### YOUR OBJECTIVE
Every line that contains "checkbox" must be located and copied from the data.

─── WORKING DATA ───

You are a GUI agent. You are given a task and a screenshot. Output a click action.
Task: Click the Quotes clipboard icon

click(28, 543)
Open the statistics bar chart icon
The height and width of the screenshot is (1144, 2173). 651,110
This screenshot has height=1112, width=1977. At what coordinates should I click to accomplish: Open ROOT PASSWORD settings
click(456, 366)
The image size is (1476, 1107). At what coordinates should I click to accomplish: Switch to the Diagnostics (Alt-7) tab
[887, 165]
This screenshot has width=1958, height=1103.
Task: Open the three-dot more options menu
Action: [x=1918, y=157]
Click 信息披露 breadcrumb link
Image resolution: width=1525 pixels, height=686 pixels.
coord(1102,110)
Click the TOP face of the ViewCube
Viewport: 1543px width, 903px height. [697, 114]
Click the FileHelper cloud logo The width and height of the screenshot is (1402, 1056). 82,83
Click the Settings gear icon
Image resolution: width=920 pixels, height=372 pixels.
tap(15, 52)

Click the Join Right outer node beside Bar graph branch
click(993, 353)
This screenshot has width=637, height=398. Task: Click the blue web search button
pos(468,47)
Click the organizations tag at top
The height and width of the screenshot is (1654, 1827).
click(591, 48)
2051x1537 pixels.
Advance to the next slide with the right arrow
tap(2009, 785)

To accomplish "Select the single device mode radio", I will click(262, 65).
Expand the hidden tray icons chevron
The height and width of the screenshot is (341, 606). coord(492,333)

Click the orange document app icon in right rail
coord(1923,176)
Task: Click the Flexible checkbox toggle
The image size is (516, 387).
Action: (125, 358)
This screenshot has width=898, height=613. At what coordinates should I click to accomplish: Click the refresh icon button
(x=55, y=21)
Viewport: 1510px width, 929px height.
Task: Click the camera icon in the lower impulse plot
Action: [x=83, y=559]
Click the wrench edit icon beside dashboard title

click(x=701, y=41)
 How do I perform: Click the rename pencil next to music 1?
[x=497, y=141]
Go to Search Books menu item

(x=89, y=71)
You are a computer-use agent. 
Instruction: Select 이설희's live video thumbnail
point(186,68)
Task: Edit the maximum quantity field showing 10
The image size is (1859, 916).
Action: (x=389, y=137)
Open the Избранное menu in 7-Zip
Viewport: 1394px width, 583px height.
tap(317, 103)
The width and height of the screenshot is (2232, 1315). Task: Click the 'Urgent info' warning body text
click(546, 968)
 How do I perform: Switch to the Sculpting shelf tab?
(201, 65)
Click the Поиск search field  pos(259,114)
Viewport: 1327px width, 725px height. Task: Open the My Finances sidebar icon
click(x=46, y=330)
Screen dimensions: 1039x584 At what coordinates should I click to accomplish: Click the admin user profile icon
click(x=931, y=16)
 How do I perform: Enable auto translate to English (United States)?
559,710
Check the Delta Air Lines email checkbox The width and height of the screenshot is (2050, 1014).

───

### YOUR RESPONSE
Task: Click the Flexible checkbox toggle
Check the Delta Air Lines email checkbox The width and height of the screenshot is (2050, 1014).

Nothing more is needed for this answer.